So let's see, I'm going to go in. This is to actually see where we're spending time. I'm going to flip back to heavy view. And now we can see, that, well, we're spending our -- wherever we're in parallel decoding, we're spending about 27% of the time waiting here, about 1% in locking, and most of the rest we're actually executing. And, frankly, this is not too bad. There's a little bit of spin locks and so on.

So we're getting something like 30% of the time waiting. And it would be interesting to compare that against what we can do in the ordered case. So I'll do Let's do a quick session here. That's pretty similar. Maybe not quite as fast. Maybe a few frames per second slower, but it's in the same ballpark. So I'm going to start that.

We'll get another session here, which should look pretty much the same. And now also, I can see just what I've been doing here before. So I'm going to apply the same operations really quickly. So here I've got Flattened System Libraries. It's already been checked for me now that Shark has seen that that's what I like to do. And so I'm going to go in and just flip over to Tree View and go to pop this guy open. There's Parallel Decode. I'll go in and focus on that.

and flip back over again. And we can see here that, well, you know, these are actually looking a lot alike. What we see with the sequence case is we're getting just a few percent more time spent waiting. You know, it's only a few frames per second, but it is noticeable.

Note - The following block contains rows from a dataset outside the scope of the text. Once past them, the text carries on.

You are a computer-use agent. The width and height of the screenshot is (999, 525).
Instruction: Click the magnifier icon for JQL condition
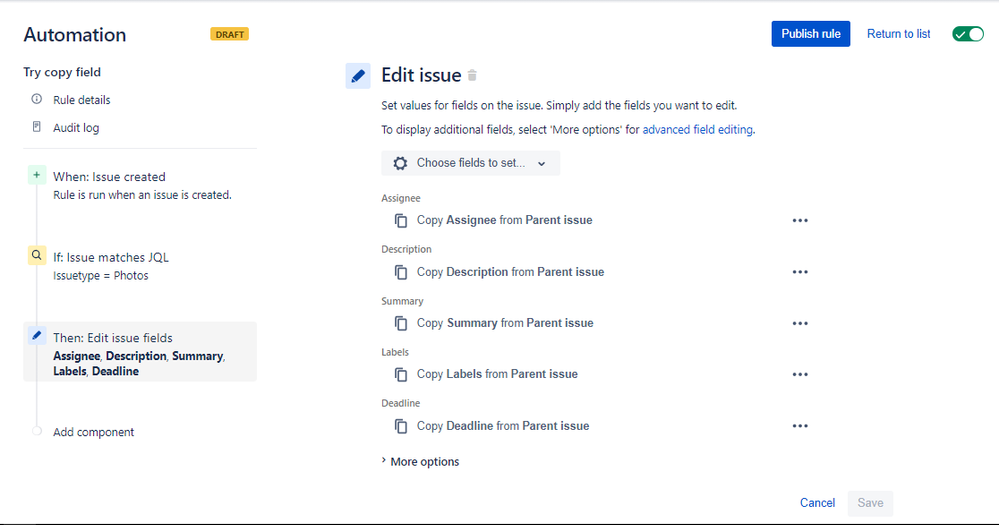[37, 255]
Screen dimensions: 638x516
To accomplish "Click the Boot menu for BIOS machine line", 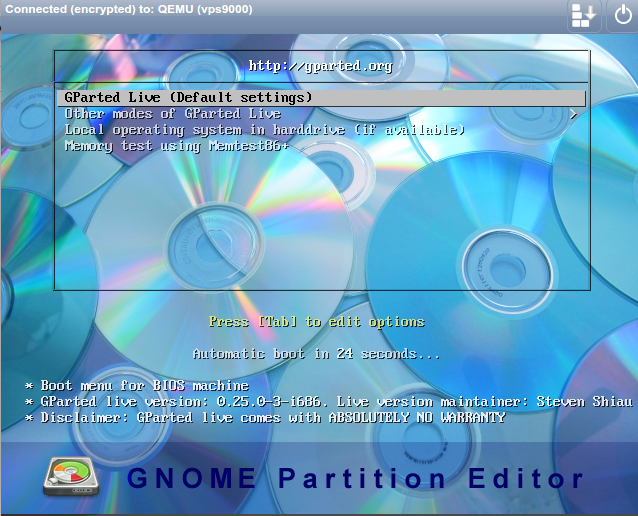I will 144,385.
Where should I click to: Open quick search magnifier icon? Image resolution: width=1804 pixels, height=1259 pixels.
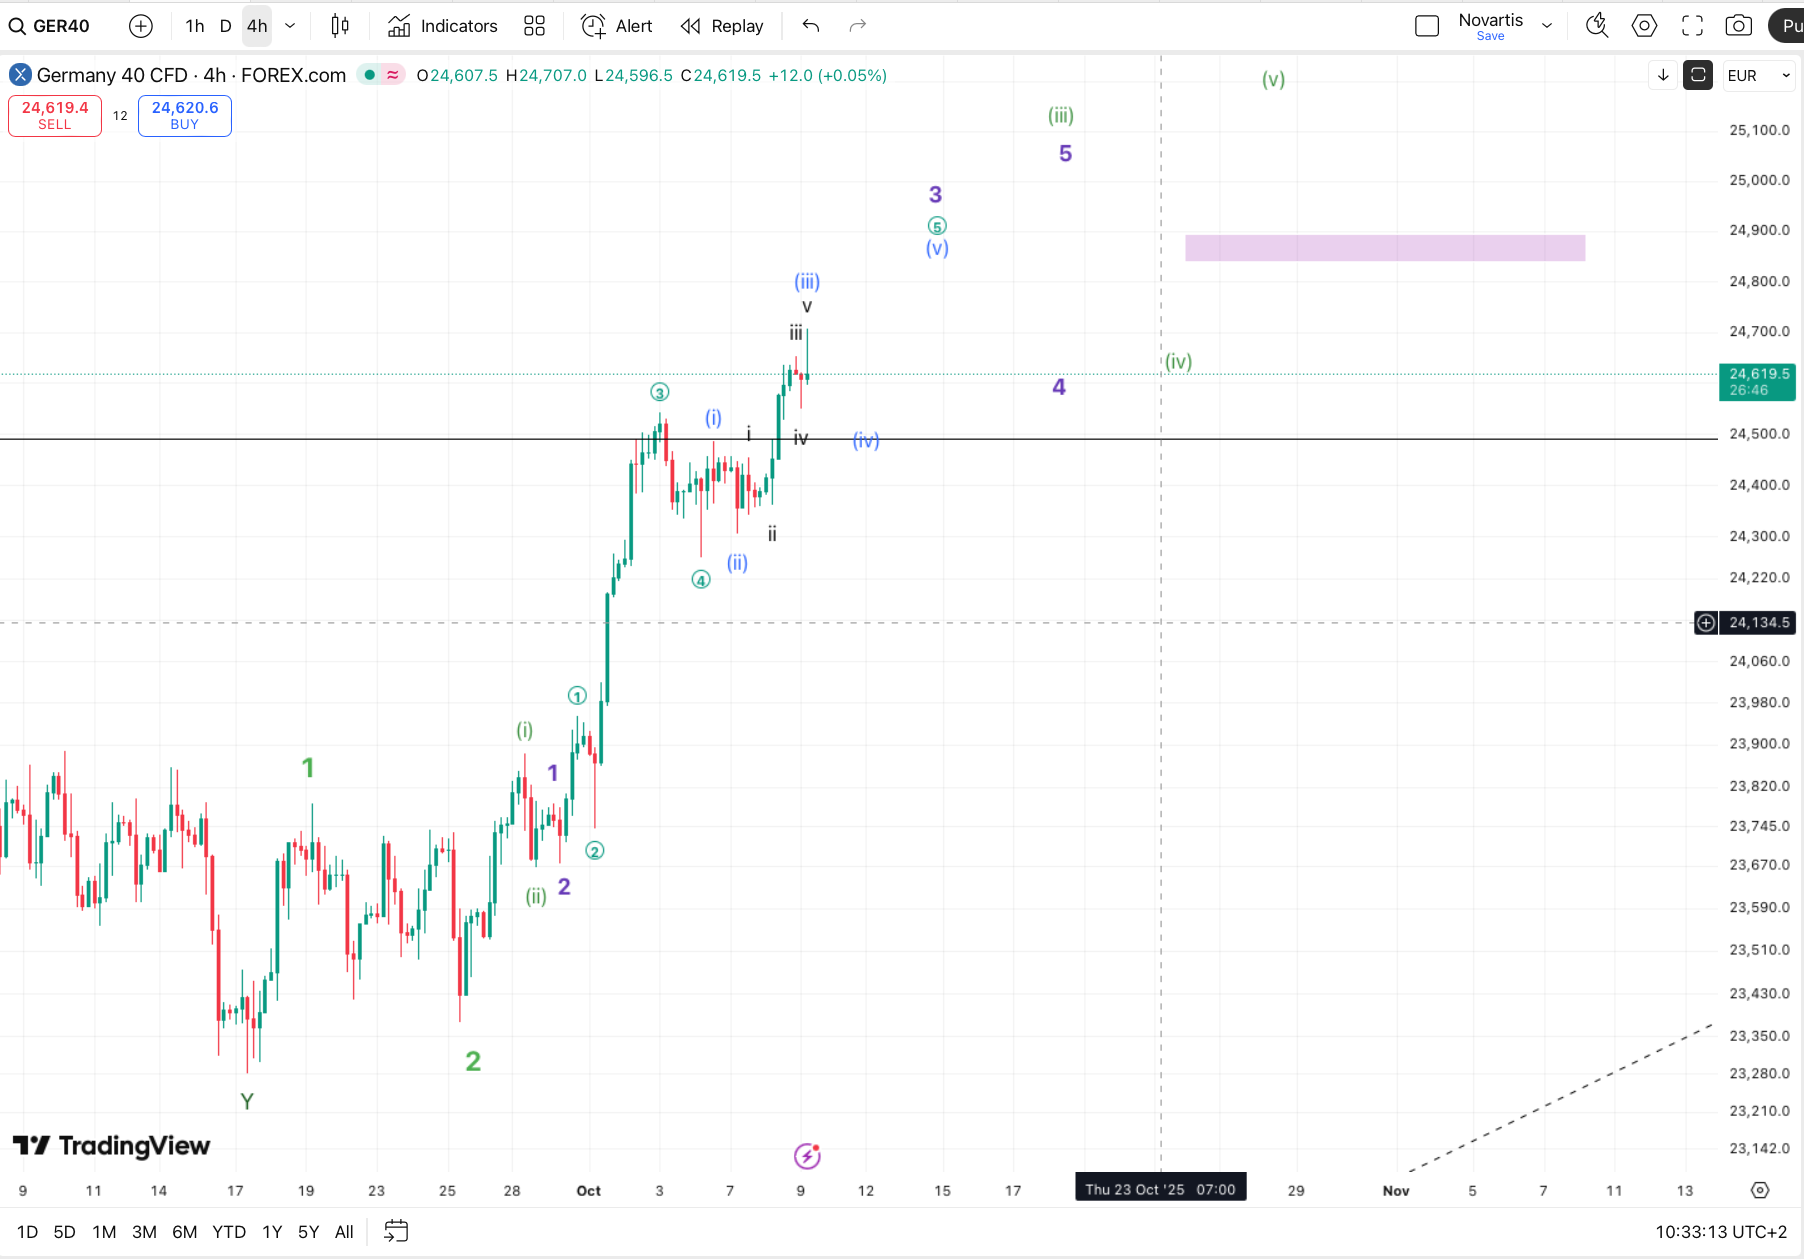[1597, 26]

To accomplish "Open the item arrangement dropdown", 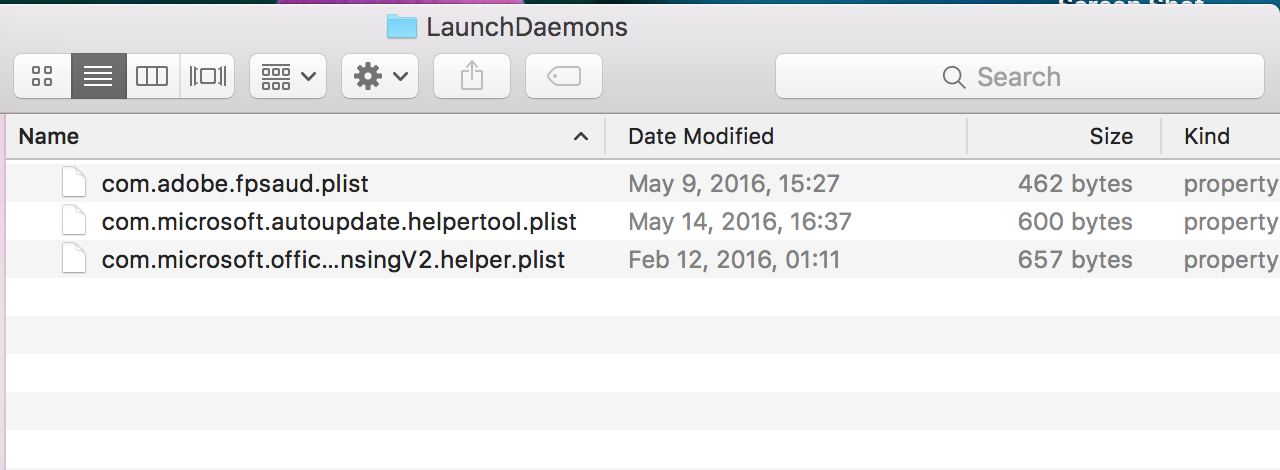I will (x=287, y=76).
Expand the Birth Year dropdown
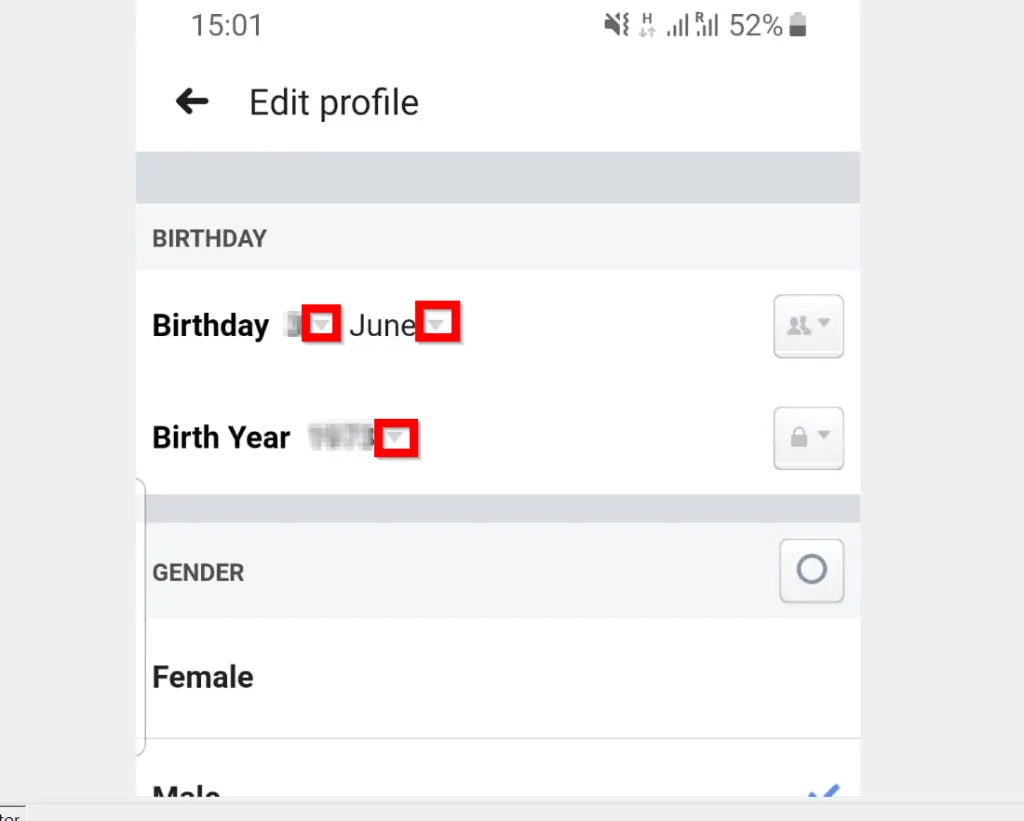 point(397,437)
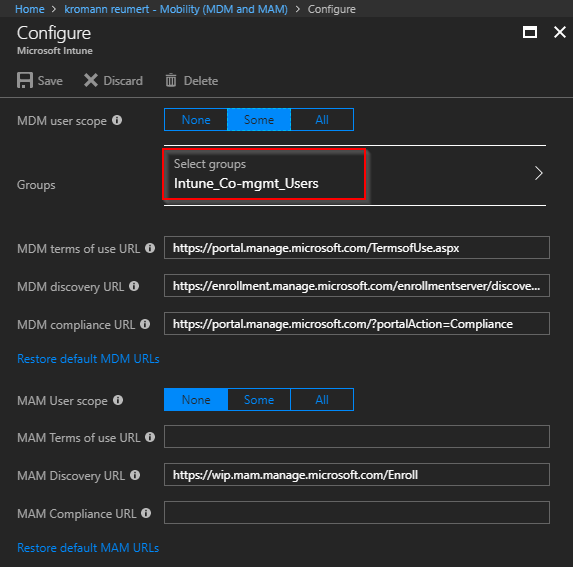Click the info icon beside MDM terms of use URL
573x567 pixels.
click(x=150, y=248)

So that's kind of an interesting finding.

And we were able to find that and narrow it down and isolate it exactly for that loop, just with a few quick data mining options here. Instead of having this buried in among all sorts of data from all of our various loops and operations throughout. So what did we learn?

Going back to slides, what we've learned really is that with data mining, instead of having to dig through all this information painfully, routine by routine, we were able to go in and have Shark isolate this parallel decode function really easily. So we could precisely examine just that loop while excluding everything else.

And also what we saw looking at the application is unordered is a bit faster on four cores. Almost the same, just a bit faster. So, you know, it kind of leads us to think, well, maybe load imbalance is the bigger problem. But to actually figure out exactly why that's the case, we're going to need a new tool.

Because while time profile on all thread states is great for going in and finding which blocking operations are important, and it's great because you can go in and you can lower the sample rate and sample over large portions of your application and get a real overview as to where your application is working and synchronizing, it can't really give you enough information to go in and debug individual locking and blocking operations in your code.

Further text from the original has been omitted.